第4步:使用交叉验证集选出最佳参数 ε:  
 
 pval = multivariateGaussian(Xval, mu, sigma2);
[epsilon F1] = selectThreshold(yval, pval);
fprintf('Best epsilon found using cross-validation: %e\n', epsilon);
fprintf('Best F1 on Cross Validation Set:  %f\n', F1);
 
  
   
其中selectThreshold函数:  
 
 function [bestEpsilon bestF1] = selectThreshold(yval, pval)
bestEpsilon = 0;
bestF1 = 0;
F1 = 0;
stepsize = (max(pval) - min(pval)) / 1000;
for epsilon = min(pval):stepsize:max(pval)   
    predictions = pval < epsilon;
    tp = sum(predictions .* yval);
    prec = tp / sum(predictions);
    rec = tp / sum(yval);
    F1 = 2 * prec * rec / (prec + rec);
    
    if F1 > bestF1
       bestF1 = F1;
       bestEpsilon = epsilon;
    end
end
end
 
  
   
运行结果:  
   
   
第5步:找出异常点,并可视化标记:  
 
 %  Find the outliers in the training set and plot the
outliers = find(p < epsilon);
%  Draw a red circle around those outliers
hold on
plot(X(outliers, 1), X(outliers, 2), 'ro', 'LineWidth', 2, 'MarkerSize', 10);
hold off
  
  
   
运行结果:  
   
 第2题  
简述:实现电影推荐系统  
第1步:读取数据文件(截取较少的数据):  
 
 %  Load data
load ('ex8_movies.mat');
%  Y is a 1682x943 matrix, containing ratings (1-5) of 1682 movies on 
%  943 users
%
%  R is a 1682x943 matrix, where R(i,j) = 1 if and only if user j gave a
%  rating to movie i
%  Load pre-trained weights (X, Theta, num_users, num_movies, num_features)
load ('ex8_movieParams.mat');
%  Reduce the data set size so that this runs faster
num_users = 4; num_movies = 5; num_features = 3;
X = X(1:num_movies, 1:num_features);
Theta = Theta(1:num_users, 1:num_features);
Y = Y(1:num_movies, 1:num_users);
R = R(1:num_movies, 1:num_users);
 
  
   
第2步:计算代价函数和梯度:  
 
 J = cofiCostFunc([X(:) ; Theta(:)], Y, R, num_users, num_movies, ...

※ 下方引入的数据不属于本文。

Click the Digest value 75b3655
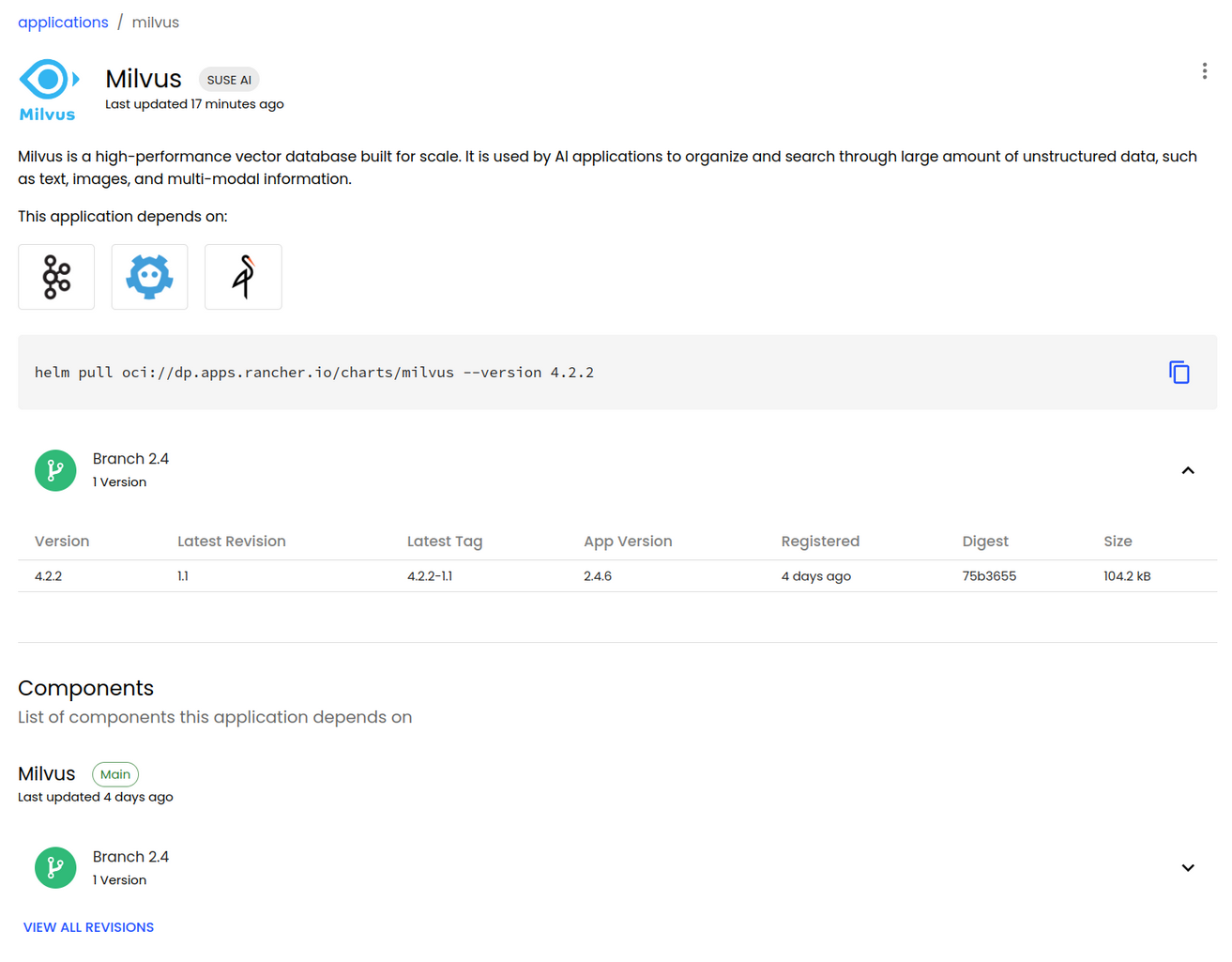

               num_features, 1.5); 
  
   
其中cofiCostFunc函数:  
 
 function [J, grad] = cofiCostFunc(params, Y, R, num_users, num_movies, ...
                                  num_features, lambda)
% Unfold the U and W matrices from params
X = reshape(params(1:num_movies*num_features), num_movies, num_features);
Theta = reshape(params(num_movies*num_features+1:end), ...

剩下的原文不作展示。